L’installation est arrangée d’une façon qui rappelle les ateliers de dessin de modèle vivant. Dans cette activité, l’objet d’attention est souvent un corps nu se tenant au centre, entouré d’autres. Le corps est exposé et surélevé pour être étudié et observé, voire disséqué.
Le corps nu diffère du corps dénudé. Le corps se ressent comme dénudé en raison de l’absence de vêtements, certes, mais surtout de la présence d’un spectateur qui regarde ce corps en état de dénudement. Le nu est la perception de ce corps dénudé, et exige du spectateur de le voir comme un objet, «plus précisément un objet de vision, un spectacle» [7]. Lorsque dénudé, le corps s’offre en performance et séduit afin de satisfaire le regard du spectateur sans jamais le questionner [8]. Pour le spectateur, le corps devient un nu; celui-ci comprend alors que son apparence influence son traitement, et apprend à s’évaluer et à s’ajuster pour protéger sa nudité.
Dans ce contexte, regardeur·euse et regardé·e se confondent dans la substitution du papier canevas par des miroirs, demeurant tourné·e·s vers l’intérieur de manière à renvoyer directement le regard des observateur·trice·s. La subversion des attentes provoque un sentiment de surprise et d’impréparation – le premier instant de dénudement – tandis que l’on ressent la présence des autres regards. Tous les portraits qui en résultent peuvent ainsi être considérés comme des nus. Le soi a été voilé à la fois par le regard qui l’a transformé et par sa volonté de se transformer pour ce même regard.

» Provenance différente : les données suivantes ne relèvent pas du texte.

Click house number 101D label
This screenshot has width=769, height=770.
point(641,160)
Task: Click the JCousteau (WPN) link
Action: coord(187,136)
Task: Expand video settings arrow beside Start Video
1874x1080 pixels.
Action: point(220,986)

L’effet est d’autant amplifié lorsque l’on considère une autre structure qu’évoque la forme de l’installation: le panoptique [9]. Le principe de surveillance du panoptique requiert deux éléments: une figure de surveillance centrale ainsi que des sujets surveillés – le «gardien» et les «prisonniers». Traditionnellement, le gardien demeure invisible et peut observer chacun des sujets surveillés en même temps à partir du centre. En s’inspirant de ce cadre, on peut extrapoler l’identité des «prisonniers», du «gardien » et de la «structure» elle-même au panoptique de Grebmeier Forget; ici, ils sont la société et son regard inquisiteur sur l’autoreprésentation. Un·e participant·e qui regarde dans le miroir a douloureusement conscience de soi-même et de toutes les autres personnes présentes dans la salle. On ne surprend le regard de l’autre qu’en regardant l’autre soi-même, de là l’impulsion qui pousse à surveiller, à protéger ou à contrôler l’image de soi. Finalement, une fois le regard inquisiteur internalisé par chacune des personnes dans la salle, le besoin d’une réelle figure de surveillance disparaît – chacun peut exercer soi-même ce regard inquisiteur et ainsi automatiser le processus de correction sociétale.

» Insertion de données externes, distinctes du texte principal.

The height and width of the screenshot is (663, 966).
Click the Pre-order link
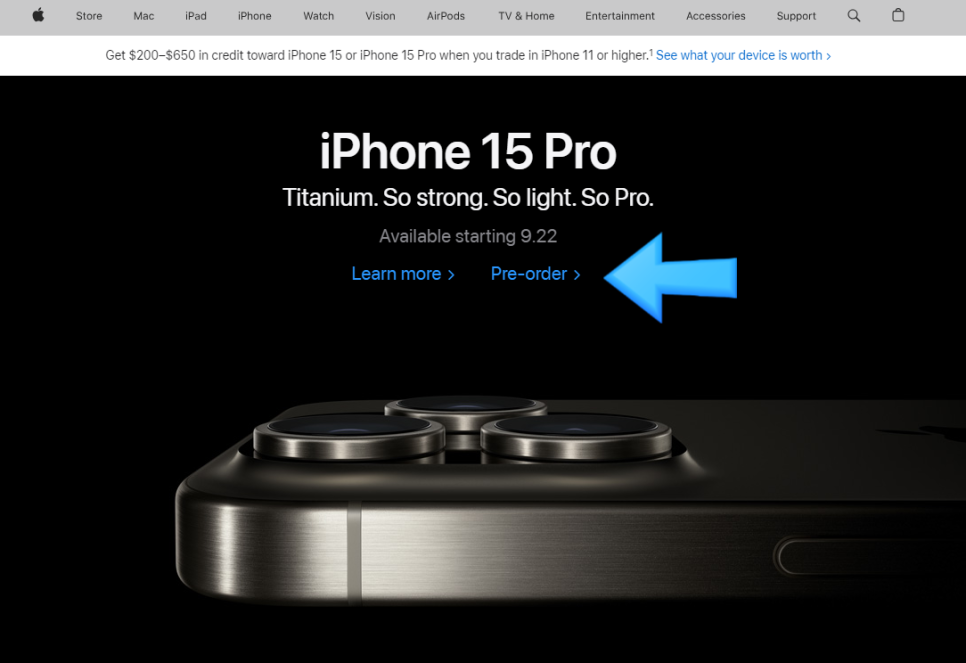click(535, 274)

Voilà peut-être pourquoi l’artiste aspirait à faire de nous des filtres analogues teintés de rose: afin d’intercepter nos yeux pour qu’ils voient différemment, de nous débarrasser de la rigidité et des limites de la représentation valide. Ultimement, le maquillage est un pigment, un outil qui façonne le visage et le corps dans une forme nouvelle et différente. Il propose aux personnes qui le portent de nouvelles façons d’exister, les invite à traverser la frontière entre le soi et le non-soi (au sein d’un non-espace sûr) afin de vivre une expérience extra-corporelle. Ce processus peut être constructif pour l’ego; grâce à la fragmentation du soi, le corps peut comprendre ce qui fait ou ne fait pas partie de lui ainsi que ce qu’il peut devenir. C’est une occasion d’être plus vrai, lorsque ce que voient les autres de l’extérieur ne reflète pas ce qui est ressenti à l’intérieur. Le miroir n’est jamais qu’un miroir. Dans l’installation de Grebmeier Forget, les miroirs sont des fenêtres et des canevas. Les participant·e·s sont aussi des canevas, s’observant l’un·e et l’autre tout en apprenant à se modeler.